_WHAT YOU NEED TO DO_. Copy out exactly the lines from the one with "This screenshot has" through the last line of the listing below, both included, but none of the pictures.

_GIVEN DATA_.
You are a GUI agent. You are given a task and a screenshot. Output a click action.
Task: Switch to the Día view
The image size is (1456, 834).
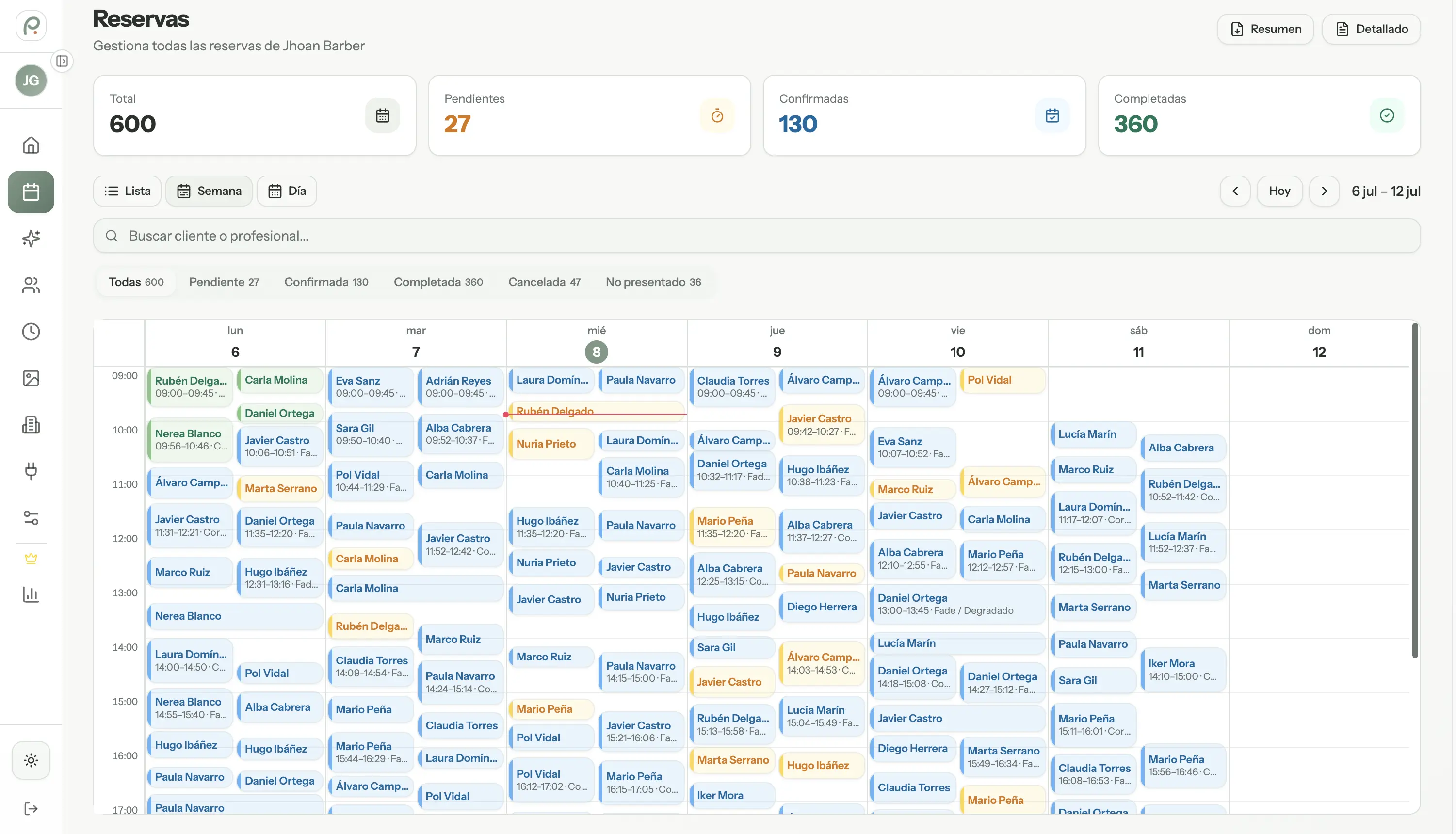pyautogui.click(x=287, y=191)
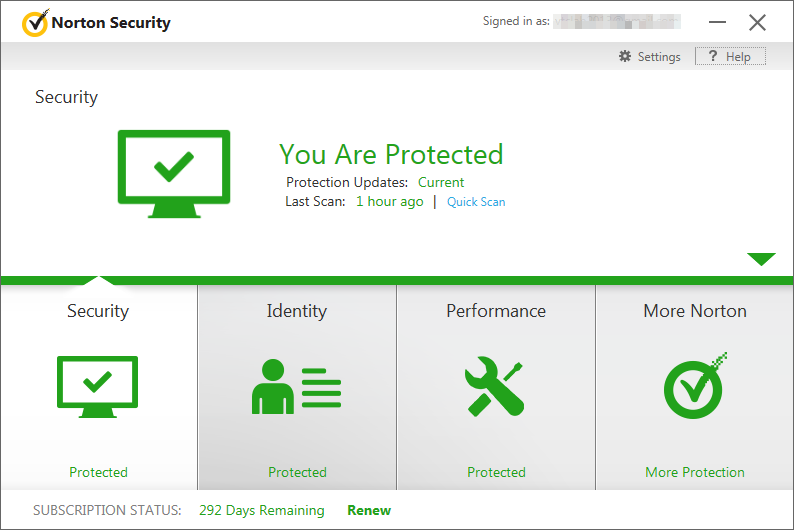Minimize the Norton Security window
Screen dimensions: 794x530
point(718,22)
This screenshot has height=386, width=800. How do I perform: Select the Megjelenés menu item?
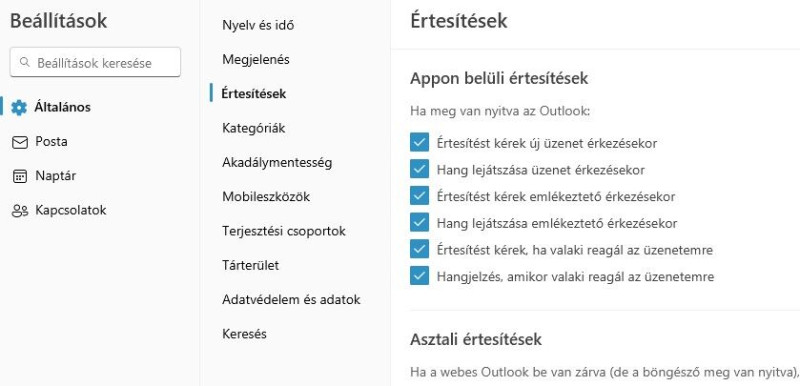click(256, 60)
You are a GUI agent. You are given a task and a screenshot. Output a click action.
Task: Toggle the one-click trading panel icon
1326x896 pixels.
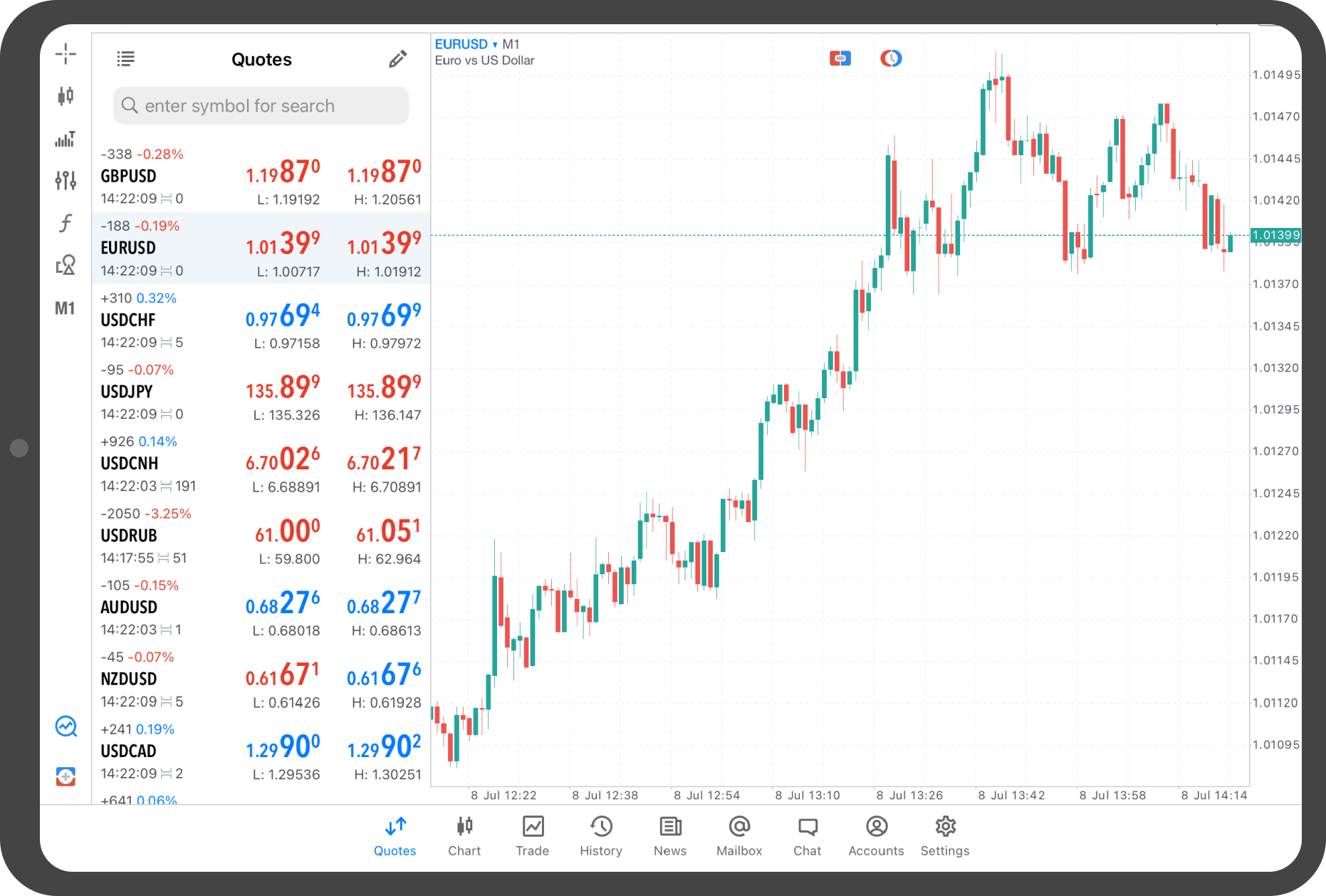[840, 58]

_ANSWER TO THIS TASK_.
This screenshot has height=386, width=800. How do I perform: Select the Megjelenés menu item?
click(256, 60)
You are a GUI agent. You are given a task and a screenshot. Output a click action.
Task: Toggle the one-click trading panel icon
1326x896 pixels.
[840, 58]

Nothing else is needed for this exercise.